What would it take to build a firm industrial base in FSM? Notwithstanding the disappointments of the past decade, fishing and tourism may remain solid pilings on which to build an economic foundation. FSM has still done very little to market itself internationally as a tourist destination, even to the limited numbers diving enthusiasts prepared to explore its world-class undersea wonders. Likewise, it has done little to appeal to the lucrative Asian tourist market, the very market that has been the base of the tourist boom in Guam, Saipan, and more recently Palau. Commercial fishing, too, might be explored further, perhaps making use of Asian fishermen on contracted boats. Ting Hong, a Chinese firm that operated out of Pohnpei during the mid-1990s, showed that a company supplying fresh sashimi to the Japanese market could make a decent profit. Even high-end agriculture, as in the case of Pohnpei pepper, could be turned into a successful business. There is room for FSM to carve out for itself small-niche specialities if it should choose to do so.

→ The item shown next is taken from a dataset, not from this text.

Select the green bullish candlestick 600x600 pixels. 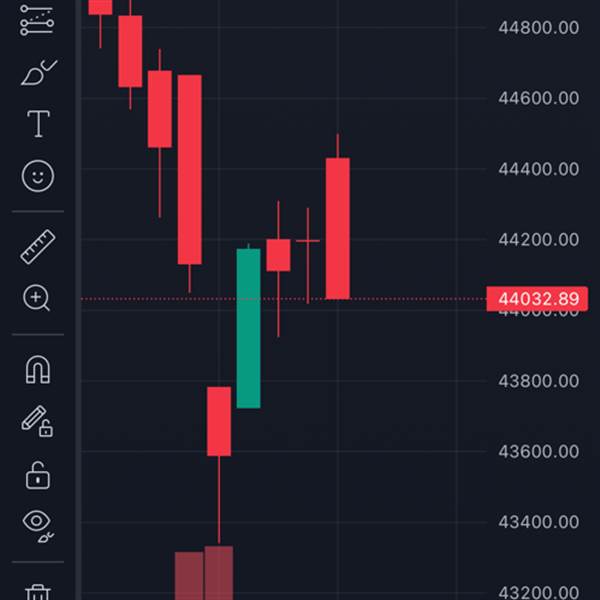[248, 328]
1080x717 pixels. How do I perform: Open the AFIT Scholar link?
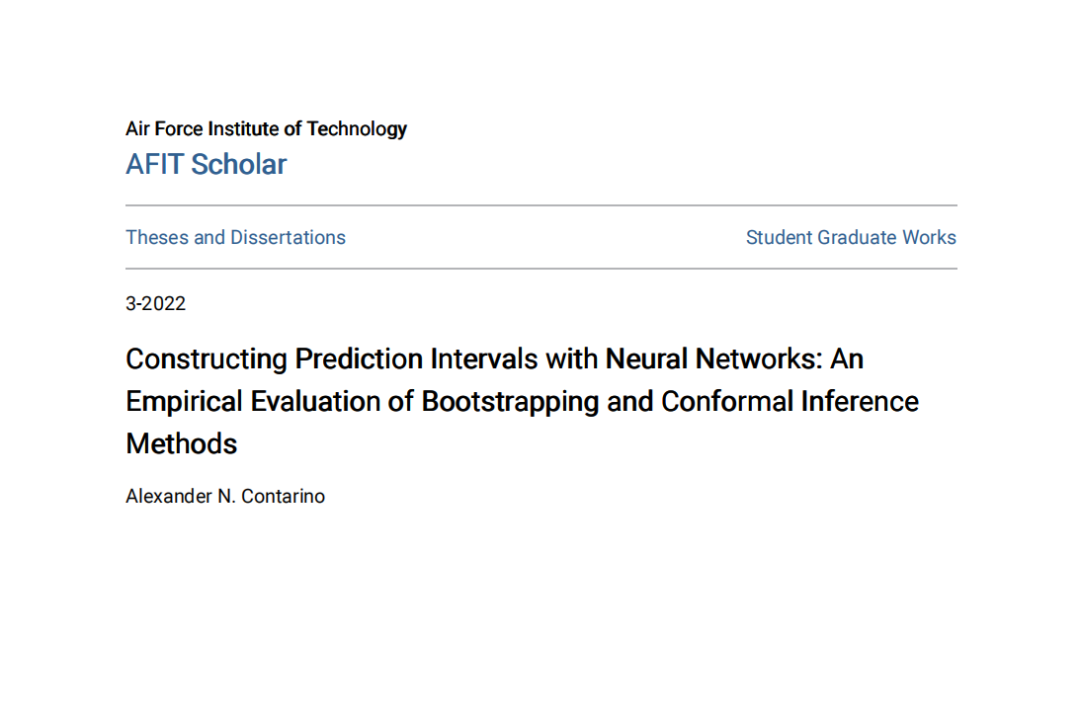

For such development to take place, a major effort would be required utilizing both foreign investment and outside managerial talent. The investment climate in FSM, however, is not such as to encourage foreign entrepreneurs to do business in the islands. Restrictions on the length of land leases, uneven court enforcement of contracts, lack of tax incentives, and multiple bureaucratic requirements imposed on outsiders all make investment unattractive. All of this could be changed, of course, but it will necessarily have to be done over time. In the next few years it is unlikely that the climate will change significantly enough to render the islands favorable to foreign investment. This being the case, there is little hope that the FSM economy will show any substantial expansion in the next five or ten years. In all likelihood, FSM faces the prospects of a stagnant economy for the next ten years or longer.

Jobs and Migration

To gauge the reaction of the FSM to a stagnant economy, we need only review what happened during the last several years of the first Compact funding period. The step-down in US aid and the public sector reforms, as we have seen, put the brakes on the impressive growth that the private sector showed during the first ten years. This was to be expected since the private sector largely consists of services (taxis, stores, restaurants, etc) that depend on government spending. Consequently, employment between 1996 and 2001 showed virtually no growth, moving from 15,304 jobs in 1996 to 15,392 in 2001 [FSM DEA 2002a: Table 3a].

Such a no-growth job market is unprecedented in recent history. For the previous twenty-five years, employment had been continually rising in FSM, as Table 1 shows. The increase for each five-year period ranged between 1,000 and 2,800 jobs between 1970 and 1995, regardless of political status changes and fluctuations in economic policies. FSM citizens had come to expect a growing job market, no matter what else might happen. The tail end of this Compact funding period, with its employment increase of a paltry 88 jobs, was a shock that they had never before experienced.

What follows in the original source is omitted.